**TASK REQUIREMENTS**
Change the word "pixels" to "px" throughout the records below, leaving everything else unchanged.

Word and element pointing records:

-=-=-=-=-

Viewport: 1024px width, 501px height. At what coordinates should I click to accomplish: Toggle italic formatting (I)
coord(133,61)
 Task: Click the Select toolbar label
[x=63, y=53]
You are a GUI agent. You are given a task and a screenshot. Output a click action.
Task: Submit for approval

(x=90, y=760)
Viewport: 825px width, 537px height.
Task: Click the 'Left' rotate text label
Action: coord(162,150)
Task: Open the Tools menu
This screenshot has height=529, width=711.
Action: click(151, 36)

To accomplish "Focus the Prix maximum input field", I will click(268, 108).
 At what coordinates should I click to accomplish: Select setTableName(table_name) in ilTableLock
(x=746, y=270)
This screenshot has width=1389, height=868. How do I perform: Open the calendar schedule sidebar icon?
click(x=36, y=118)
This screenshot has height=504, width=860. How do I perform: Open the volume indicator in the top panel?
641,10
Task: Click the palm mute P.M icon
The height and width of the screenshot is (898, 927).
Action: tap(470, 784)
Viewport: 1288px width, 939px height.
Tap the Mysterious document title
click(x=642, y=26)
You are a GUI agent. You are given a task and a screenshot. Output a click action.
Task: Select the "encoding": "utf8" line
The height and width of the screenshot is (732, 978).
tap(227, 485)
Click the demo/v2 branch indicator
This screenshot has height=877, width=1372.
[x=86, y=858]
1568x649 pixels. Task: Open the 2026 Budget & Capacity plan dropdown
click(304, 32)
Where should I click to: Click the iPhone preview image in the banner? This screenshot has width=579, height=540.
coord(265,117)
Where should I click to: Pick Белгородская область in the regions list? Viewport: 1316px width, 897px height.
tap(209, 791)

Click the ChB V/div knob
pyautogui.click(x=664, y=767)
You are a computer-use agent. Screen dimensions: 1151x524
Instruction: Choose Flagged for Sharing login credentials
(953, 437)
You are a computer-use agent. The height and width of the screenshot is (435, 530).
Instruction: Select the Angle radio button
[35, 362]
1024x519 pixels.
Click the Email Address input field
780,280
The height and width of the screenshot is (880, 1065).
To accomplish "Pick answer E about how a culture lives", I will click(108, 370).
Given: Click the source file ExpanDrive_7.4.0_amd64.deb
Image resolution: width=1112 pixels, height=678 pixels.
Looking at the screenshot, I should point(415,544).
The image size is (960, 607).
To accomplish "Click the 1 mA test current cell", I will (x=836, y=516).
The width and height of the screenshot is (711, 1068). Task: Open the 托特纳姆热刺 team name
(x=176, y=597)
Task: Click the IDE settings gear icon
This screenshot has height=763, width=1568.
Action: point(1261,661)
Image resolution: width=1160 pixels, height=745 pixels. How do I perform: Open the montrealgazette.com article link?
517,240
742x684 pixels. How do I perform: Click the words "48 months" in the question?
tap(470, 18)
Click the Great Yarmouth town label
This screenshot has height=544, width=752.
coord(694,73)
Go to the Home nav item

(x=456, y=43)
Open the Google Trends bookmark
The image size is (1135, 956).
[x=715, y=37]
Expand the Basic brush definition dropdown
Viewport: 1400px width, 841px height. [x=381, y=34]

-=-=-=-=-

**ANSWER BELOW**
Viewport: 1024px width, 501px height. At what coordinates should I click to accomplish: Toggle italic formatting (I)
coord(133,61)
 Task: Click the Select toolbar label
[x=63, y=53]
You are a GUI agent. You are given a task and a screenshot. Output a click action.
Task: Submit for approval

(x=90, y=760)
Viewport: 825px width, 537px height.
Task: Click the 'Left' rotate text label
Action: coord(162,150)
Task: Open the Tools menu
This screenshot has height=529, width=711.
Action: click(151, 36)

To accomplish "Focus the Prix maximum input field", I will click(268, 108).
 At what coordinates should I click to accomplish: Select setTableName(table_name) in ilTableLock
(x=746, y=270)
This screenshot has width=1389, height=868. How do I perform: Open the calendar schedule sidebar icon?
click(x=36, y=118)
This screenshot has height=504, width=860. How do I perform: Open the volume indicator in the top panel?
641,10
Task: Click the palm mute P.M icon
The height and width of the screenshot is (898, 927).
Action: tap(470, 784)
Viewport: 1288px width, 939px height.
Tap the Mysterious document title
click(x=642, y=26)
You are a GUI agent. You are given a task and a screenshot. Output a click action.
Task: Select the "encoding": "utf8" line
The height and width of the screenshot is (732, 978).
tap(227, 485)
Click the demo/v2 branch indicator
This screenshot has height=877, width=1372.
[x=86, y=858]
1568x649 px. Task: Open the 2026 Budget & Capacity plan dropdown
click(304, 32)
Where should I click to: Click the iPhone preview image in the banner? This screenshot has width=579, height=540.
coord(265,117)
Where should I click to: Pick Белгородская область in the regions list? Viewport: 1316px width, 897px height.
tap(209, 791)

Click the ChB V/div knob
pyautogui.click(x=664, y=767)
You are a computer-use agent. Screen dimensions: 1151x524
Instruction: Choose Flagged for Sharing login credentials
(953, 437)
You are a computer-use agent. The height and width of the screenshot is (435, 530).
Instruction: Select the Angle radio button
[35, 362]
1024x519 px.
Click the Email Address input field
780,280
The height and width of the screenshot is (880, 1065).
To accomplish "Pick answer E about how a culture lives", I will click(108, 370).
Given: Click the source file ExpanDrive_7.4.0_amd64.deb
Image resolution: width=1112 px, height=678 px.
Looking at the screenshot, I should point(415,544).
The image size is (960, 607).
To accomplish "Click the 1 mA test current cell", I will (x=836, y=516).
The width and height of the screenshot is (711, 1068). Task: Open the 托特纳姆热刺 team name
(x=176, y=597)
Task: Click the IDE settings gear icon
This screenshot has height=763, width=1568.
Action: point(1261,661)
Image resolution: width=1160 px, height=745 px. How do I perform: Open the montrealgazette.com article link?
517,240
742x684 px. How do I perform: Click the words "48 months" in the question?
tap(470, 18)
Click the Great Yarmouth town label
This screenshot has height=544, width=752.
coord(694,73)
Go to the Home nav item

(x=456, y=43)
Open the Google Trends bookmark
The image size is (1135, 956).
[x=715, y=37]
Expand the Basic brush definition dropdown
Viewport: 1400px width, 841px height. [x=381, y=34]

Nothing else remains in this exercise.